CA Papeete, civ., 3 avril 2014 , n° 08/00180 : JurisData n° 2014-009715.

Selon la jurisprudence relative à l'article 1321 du Code civil, l'opération par laquelle une personne acquiert un immeuble avec des fonds et pour le compte d'une autre personne est une convention de prête-nom. L'acte officiel est dit « ostensible » et la convention de prête-nom est dite « occulte ».

De telles conventions ne rendent pas l'acte notarié nul, mais elles n'ont d'effet qu'entre les contractants à la convention de prête-nom. Le fait que les cocontractants et même le notaire aient été informés est sans effet.

Il résulte de la doctrine relative à la transmission de propriété en Polynésie française que de telles opérations de prête-nom étaient fréquentes à l'époque où tout transfert de propriété entre vifs était soumis à l'autorisation du gouverneur (D. 25 juin 1934 : JORF, 28 juin 1934, p. 6429-6430). En effet, ce dernier attachait une vigilance particulière aux acquisitions réalisées par des personnes d'origine chinoise, nombre d'entre elles n'ayant pas la nationalité française.

En l’espèce, ni l'acte de vente sous condition suspensive ni l'acte constatant le transfert de propriété ne contiennent la moindre allusion, contrairement à ce que fait plaider l’appelante, à une conclusion de la vente à son profit.
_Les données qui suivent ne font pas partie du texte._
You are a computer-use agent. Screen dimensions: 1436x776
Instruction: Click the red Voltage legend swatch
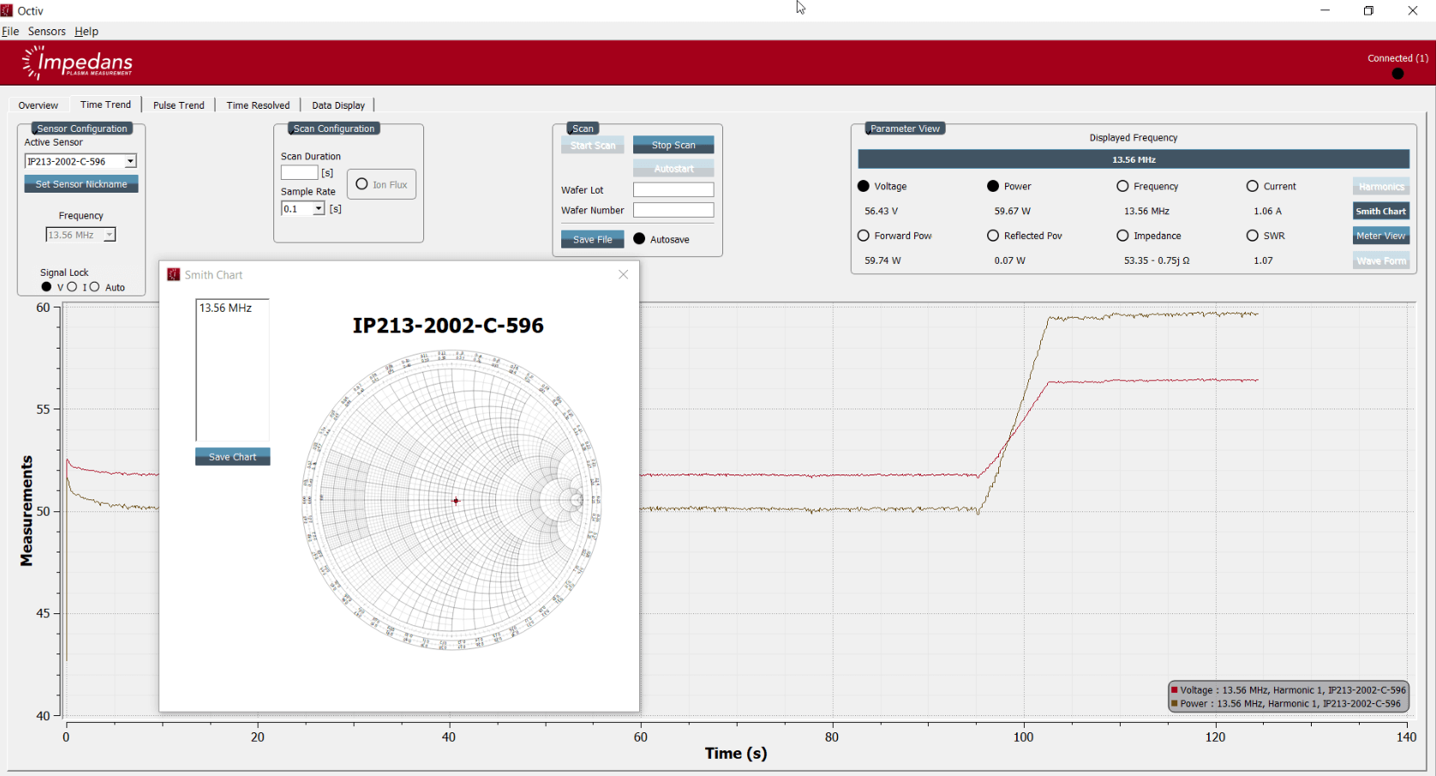tap(1174, 690)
L’autorisation donnée par le gouverneur apparaît exclusivement formulée au profit de sa sœur.

C’est donc à tort que le premier juge a apprécié le point de départ de la prescription de l'action en simulation. En effet, il ne peut s’agir, au mieux, que de l’année 1966.

Ainsi, même en considérant avec le premier juge qu’une transaction occulte au profit de la sœur de l’appelante peut-être présumée, il n’en demeure pas moins que l'action en simulation est prescrite pour avoir été engagée plus de trente ans après la réitération de l'acte initial.

Cette solution est conforme au droit positif qui invite les justiciables à faire diligence dans l'exercice de leurs prérogatives. Au soutien de la prescription, on invoque la perturbation de la paix sociale que pourrait provoquer l’exercice tardif d’un droit. Toutefois, cet argument n’est pas entièrement convaincant dans le contexte polynésien, car il existe dans cette collectivité d’outre-mer un important contentieux foncier, qui concerne les familles dites élargies et qui porte sur des biens indivis intergénérationnels.

A cet égard, un projet de loi est à l’étude pour permettre la création du Tribunal foncier de Polynésie française, autrefois créé par la loi nº 2004-193 du 27 févr. 2004 (art. 17 : JORF, 2 mars 2004, p. 4213). A cet effet, un article L. 552-9-1 devrait être créé dans le Code de l’organisation judiciaire (Ass. nat., 3e séance, 30 oct. 2014, art. 14 bis).

Dans le cas présent, des faits historiques expliquent la situation juridique en cause, mais la prescription est imposée au profit, sans doute d’une conception, toute métropolitaine, de la propriété individuelle.